ABOUT THIS TASK:
Write out exactly the lines below that run from the one containing "This screenshot has width=916, height=564." through the one containing "Task: Select the canvas_chart.resize", both included, with no other lines.

SUPPLIED DATA:
····················
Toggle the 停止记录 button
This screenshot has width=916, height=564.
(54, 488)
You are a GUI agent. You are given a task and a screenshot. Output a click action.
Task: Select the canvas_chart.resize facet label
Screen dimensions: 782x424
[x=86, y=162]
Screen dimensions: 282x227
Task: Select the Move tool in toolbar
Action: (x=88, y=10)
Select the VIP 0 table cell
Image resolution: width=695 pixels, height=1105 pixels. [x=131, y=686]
····················
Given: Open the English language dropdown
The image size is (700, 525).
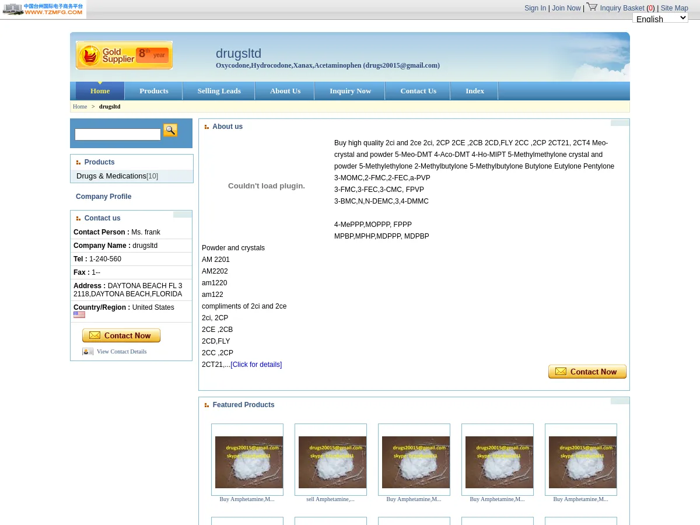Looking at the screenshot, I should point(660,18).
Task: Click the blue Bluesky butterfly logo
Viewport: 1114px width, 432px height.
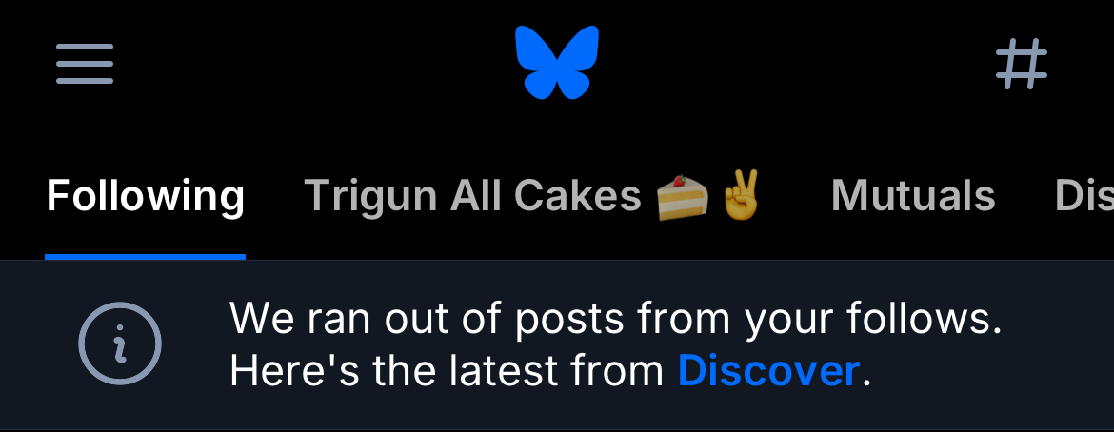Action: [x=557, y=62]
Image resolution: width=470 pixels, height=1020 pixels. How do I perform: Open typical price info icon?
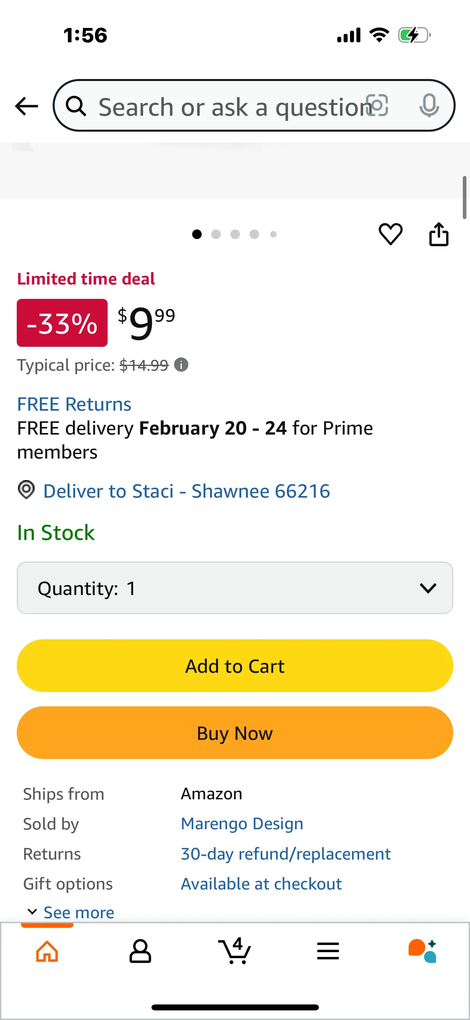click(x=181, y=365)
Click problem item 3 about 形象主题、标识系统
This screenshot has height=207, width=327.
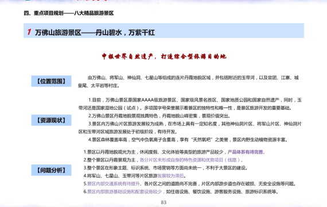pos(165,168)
····················
RESULT FOR THIS TASK:
This screenshot has width=916, height=564.
(54, 488)
You are a GUI agent. You are given a task and a screenshot. Output a click action.
Task: Select the canvas_chart.resize facet label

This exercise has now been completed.